Interface element records
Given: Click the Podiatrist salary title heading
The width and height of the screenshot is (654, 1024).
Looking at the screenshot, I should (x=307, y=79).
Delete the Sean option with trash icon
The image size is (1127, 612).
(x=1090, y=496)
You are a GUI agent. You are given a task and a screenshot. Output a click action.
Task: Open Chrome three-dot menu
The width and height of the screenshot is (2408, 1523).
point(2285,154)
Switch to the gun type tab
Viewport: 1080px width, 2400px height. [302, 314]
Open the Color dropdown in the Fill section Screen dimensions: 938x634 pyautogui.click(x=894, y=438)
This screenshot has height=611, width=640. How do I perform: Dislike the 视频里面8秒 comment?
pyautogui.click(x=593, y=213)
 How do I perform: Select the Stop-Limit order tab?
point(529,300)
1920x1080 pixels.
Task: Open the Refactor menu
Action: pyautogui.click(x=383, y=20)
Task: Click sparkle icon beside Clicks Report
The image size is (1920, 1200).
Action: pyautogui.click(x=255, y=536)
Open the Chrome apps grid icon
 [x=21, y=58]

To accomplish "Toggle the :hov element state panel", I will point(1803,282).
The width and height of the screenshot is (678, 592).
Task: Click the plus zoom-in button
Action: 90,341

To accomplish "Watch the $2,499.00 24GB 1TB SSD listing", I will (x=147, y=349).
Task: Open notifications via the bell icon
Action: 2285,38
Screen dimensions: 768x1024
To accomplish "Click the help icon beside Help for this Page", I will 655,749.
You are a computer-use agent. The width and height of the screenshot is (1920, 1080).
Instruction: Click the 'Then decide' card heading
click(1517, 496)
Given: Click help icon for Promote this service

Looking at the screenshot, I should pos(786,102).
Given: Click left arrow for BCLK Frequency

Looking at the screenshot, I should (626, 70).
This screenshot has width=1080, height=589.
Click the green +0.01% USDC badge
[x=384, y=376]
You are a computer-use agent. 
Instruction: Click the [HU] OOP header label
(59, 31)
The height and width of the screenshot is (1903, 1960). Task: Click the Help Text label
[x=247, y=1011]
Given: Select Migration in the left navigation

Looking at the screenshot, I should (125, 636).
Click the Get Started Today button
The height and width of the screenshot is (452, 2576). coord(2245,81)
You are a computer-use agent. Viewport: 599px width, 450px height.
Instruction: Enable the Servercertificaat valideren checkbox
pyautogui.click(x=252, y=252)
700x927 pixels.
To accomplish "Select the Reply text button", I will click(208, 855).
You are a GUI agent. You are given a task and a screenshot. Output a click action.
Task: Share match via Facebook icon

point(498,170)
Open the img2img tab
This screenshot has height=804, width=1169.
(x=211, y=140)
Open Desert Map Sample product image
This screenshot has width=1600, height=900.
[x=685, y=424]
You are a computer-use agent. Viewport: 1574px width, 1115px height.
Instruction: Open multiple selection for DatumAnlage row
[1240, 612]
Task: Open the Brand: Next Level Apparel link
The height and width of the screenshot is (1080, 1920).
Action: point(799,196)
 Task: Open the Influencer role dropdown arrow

WHAT THE TASK ASKS: Copy out the lines from the one containing "This screenshot has height=611, width=640." through the one containing "[x=21, y=58]", both included, with nothing changed.

SOLVED EXERCISE:
This screenshot has height=611, width=640. How do I perform: Dislike the 视频里面8秒 comment?
pyautogui.click(x=593, y=213)
 How do I perform: Select the Stop-Limit order tab?
point(529,300)
1920x1080 pixels.
Task: Open the Refactor menu
Action: pyautogui.click(x=383, y=20)
Task: Click sparkle icon beside Clicks Report
The image size is (1920, 1200).
Action: pyautogui.click(x=255, y=536)
Open the Chrome apps grid icon
 [x=21, y=58]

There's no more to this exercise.